Confirming customer confidentiality
Using a cloud-based accounting solution such as Big Red Cloud will ensure your financial data is accessible and secure, but it is equally important to take measures to protect other sensitive information.
Data protection is a fundamental right set out in Article 8 of the EU Charter of Fundamental Rights, which states that everyone has the right to the protection of their personal data and that such data must be processed fairly for specified purposes and on the basis of the consent of the person concerned, or some other legitimate basis laid down by law.
Organisations must have a lawful reason to process personal data, for example for the purposes of carrying out a contract.
Coming clean crucial
Data controllers are obliged to notify the Data Protection Commission (DPC) of any personal data breach, unless they are able to demonstrate that the personal breach is unlikely to result in a risk to a person’s rights and freedom.
Even when the breach is not notified to the DPC, controllers must record the basic details of the breach, the assessment of the breach, its effects, and the steps taken in response.
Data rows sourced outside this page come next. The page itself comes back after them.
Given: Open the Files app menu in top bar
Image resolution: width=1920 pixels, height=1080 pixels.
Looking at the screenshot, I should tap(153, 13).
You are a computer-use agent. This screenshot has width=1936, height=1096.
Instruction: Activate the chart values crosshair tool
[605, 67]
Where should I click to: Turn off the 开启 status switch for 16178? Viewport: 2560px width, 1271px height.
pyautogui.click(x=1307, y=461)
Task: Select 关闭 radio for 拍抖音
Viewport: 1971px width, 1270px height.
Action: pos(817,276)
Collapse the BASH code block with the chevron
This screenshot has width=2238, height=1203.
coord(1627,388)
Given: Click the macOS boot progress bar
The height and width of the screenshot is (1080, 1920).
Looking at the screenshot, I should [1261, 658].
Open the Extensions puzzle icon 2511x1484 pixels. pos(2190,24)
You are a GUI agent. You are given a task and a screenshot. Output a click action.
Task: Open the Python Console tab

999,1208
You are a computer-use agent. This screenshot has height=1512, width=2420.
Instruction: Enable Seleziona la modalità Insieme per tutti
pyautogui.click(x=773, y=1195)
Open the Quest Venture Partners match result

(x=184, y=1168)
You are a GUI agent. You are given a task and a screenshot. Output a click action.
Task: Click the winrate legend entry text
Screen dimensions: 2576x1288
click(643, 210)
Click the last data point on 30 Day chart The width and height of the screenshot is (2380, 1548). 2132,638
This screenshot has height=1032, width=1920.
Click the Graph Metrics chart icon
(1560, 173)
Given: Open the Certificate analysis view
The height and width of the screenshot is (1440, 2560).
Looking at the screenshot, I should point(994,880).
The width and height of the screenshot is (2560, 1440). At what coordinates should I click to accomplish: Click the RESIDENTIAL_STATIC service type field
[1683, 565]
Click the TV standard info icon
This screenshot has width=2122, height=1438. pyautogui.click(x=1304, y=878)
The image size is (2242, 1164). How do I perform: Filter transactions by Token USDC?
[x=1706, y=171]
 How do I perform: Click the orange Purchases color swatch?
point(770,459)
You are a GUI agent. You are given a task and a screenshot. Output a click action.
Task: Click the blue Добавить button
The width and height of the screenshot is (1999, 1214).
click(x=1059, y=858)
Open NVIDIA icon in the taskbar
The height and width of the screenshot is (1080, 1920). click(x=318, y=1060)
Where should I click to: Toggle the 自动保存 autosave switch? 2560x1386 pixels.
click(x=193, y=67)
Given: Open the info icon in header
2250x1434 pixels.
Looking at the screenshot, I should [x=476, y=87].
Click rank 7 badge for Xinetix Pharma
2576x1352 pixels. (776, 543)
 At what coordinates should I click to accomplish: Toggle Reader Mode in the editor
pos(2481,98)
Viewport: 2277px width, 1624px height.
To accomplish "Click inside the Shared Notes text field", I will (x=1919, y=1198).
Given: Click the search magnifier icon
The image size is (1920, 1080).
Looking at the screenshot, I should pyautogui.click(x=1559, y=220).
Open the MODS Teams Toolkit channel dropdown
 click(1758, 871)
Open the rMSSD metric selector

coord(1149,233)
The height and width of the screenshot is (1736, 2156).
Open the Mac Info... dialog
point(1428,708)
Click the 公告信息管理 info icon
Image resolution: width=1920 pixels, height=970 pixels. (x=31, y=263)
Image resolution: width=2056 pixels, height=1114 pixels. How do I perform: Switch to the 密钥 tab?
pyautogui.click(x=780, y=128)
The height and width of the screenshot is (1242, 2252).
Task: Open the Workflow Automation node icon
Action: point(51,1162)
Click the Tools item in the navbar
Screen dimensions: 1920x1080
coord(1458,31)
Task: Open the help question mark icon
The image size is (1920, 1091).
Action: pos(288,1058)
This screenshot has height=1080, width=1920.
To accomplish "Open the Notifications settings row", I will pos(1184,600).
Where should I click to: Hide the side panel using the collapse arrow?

In instances where a breach might result in risk to the rights and freedom of data subjects, the controller must make a notification to the DPC no later than 72 hours after they became aware of it. They should be able to demonstrate when and how they became aware of the breach and how they assessed the potential risk.
Protecting your data
Accountants understand concepts such as confidentiality and privacy and can take the lessons they have learned from protecting client data and pass this onto their clients. One of the most effective measures for protecting client data is securing mailboxes, which in the typical organisation might contain many years’ worth of financial information.
Clients will be reassured by obvious signs that a firm takes data protection seriously, for example by making sure that computers are password protected and sensitive areas of the building are secured. Physical measures are an important part of building trust.
Proactive communication to clients about the security of your data and GDPR compliance will stand you in good stead – don’t wait for them to ask.
Trust the cloud
While companies will always be responsible for their own data security, partnering with a company that can add extra layers of protection while updating cybersecurity on their behalf takes some of the pressure off.
In the past, some businesses have been reluctant to trust cloud providers with their company information but in the last few years, service providers have worked hard to prove that the cloud is built on trust and that the industry will fail if they let their customers down.
It is important to remember that everyone has a role to play in protecting sensitive data. This approach enables cloud providers to focus on the integrity of their hardware and software solutions while ensuring that users of their services take their security responsibilities seriously.